Appena il figlio incontra un ostacolo nel suo percorso si rompe il patto
generazionale, per esempio quello tra i
genitori e gli insegnanti (neretto mio). Si accusano gli insegnanti di non
capire le qualità del proprio figlio, oppure gli si fa cambiare scuola alla
prima difficoltà scolastica! Questo è il narcisismo ipermoderno dei genitori
per cui non è più il bambino che si adatta ai ritmi della famiglia, al
funzionamento simbolico della famiglia, ma è la famiglia che si modella sul
capriccio del bambino. Questa è una nuova realtà antropologica: il nostro tempo
è il tempo dell’idolatria del bambino, di cui in Caro diario Nanni Moretti ci ha dato un ritratto memorabile. Ti
ricordi? Bambini che tiranneggiavano gli adulti e li costringevano a fare i
versi degli animali al telefono…
Caro Stefano, mi è piaciuto molto questo articolo: l’ atteggiamento qui descritto da parte dei genitori io lo avverto ogni giorno essendo un un’insegnante di Scuola Primaria e potrei riportarti molti frammenti di racconti ed episodi che accadono tutti i giorni nella scuola.

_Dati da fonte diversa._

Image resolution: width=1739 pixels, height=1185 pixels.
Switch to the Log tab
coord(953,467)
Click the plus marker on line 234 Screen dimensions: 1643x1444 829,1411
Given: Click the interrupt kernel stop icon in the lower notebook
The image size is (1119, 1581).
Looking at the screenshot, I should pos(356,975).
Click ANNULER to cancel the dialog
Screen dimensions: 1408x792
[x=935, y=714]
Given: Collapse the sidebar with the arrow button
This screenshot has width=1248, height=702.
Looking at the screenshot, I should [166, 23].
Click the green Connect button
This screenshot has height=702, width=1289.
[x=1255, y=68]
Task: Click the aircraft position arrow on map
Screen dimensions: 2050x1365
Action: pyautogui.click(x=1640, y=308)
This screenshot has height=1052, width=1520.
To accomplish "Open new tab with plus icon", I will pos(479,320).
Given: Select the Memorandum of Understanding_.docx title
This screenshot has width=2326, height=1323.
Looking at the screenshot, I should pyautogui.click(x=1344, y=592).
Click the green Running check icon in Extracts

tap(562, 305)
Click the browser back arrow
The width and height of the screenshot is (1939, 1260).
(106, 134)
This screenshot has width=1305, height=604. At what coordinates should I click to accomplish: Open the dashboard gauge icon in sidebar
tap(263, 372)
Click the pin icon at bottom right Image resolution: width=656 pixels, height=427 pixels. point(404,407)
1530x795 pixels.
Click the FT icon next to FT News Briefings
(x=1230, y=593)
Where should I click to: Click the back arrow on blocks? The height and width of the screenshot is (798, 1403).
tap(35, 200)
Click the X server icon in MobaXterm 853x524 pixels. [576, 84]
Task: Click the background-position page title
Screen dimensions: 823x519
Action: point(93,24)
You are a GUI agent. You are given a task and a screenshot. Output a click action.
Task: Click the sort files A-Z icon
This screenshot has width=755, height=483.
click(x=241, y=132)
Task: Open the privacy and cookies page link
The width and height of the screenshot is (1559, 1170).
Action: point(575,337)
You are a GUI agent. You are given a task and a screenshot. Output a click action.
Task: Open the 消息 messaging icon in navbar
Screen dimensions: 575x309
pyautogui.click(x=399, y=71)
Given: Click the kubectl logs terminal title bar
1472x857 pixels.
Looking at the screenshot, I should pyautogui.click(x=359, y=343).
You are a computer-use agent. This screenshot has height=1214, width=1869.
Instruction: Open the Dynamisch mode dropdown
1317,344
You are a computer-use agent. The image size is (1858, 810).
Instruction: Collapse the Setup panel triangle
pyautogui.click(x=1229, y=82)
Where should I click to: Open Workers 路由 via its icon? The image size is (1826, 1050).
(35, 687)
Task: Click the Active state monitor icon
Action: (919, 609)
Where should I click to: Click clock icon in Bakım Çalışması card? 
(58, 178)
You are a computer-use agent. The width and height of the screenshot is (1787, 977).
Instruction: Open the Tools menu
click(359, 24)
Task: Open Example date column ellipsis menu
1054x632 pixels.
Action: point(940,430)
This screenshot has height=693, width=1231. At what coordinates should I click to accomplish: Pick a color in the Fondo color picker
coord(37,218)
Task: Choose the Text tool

Sai, io magari queste cose le avverto, come già detto, ma non sapevo spiegarlo bene…. È come se nell’articolo leggessi esattamente le parole che avrei voluto dire io!!!!!!
RispondiEliminaInoltre apprezzo molto la citazione (e lo spezzone del filmato pubblicato su Youtube) da parte di Recalcati del film di Moretti, regista che io ammiro, per la sua lungimiranza e analisi sempre ben riuscita dello spaccato della società italiana….. ti ricordo che il film è dei primi anni novanta !!!!!
Ti ringrazio del commento e ti ricordo che non sono molte le persone che me ne hanno lasciato qualcuno su questo blog. Che dire,certi argomenti sono fondamentali e soluzioni immediate non ce ne sono, ma credo che l'importante è che se ne continui a parlare. Come dice Recalcati (condivido il suo pensiero) un "bravo insegnante", genitore o educatore che sia, non chiude mai i discorsi, ma sa tenerli aperti perché sa che è impossibile chiuderli!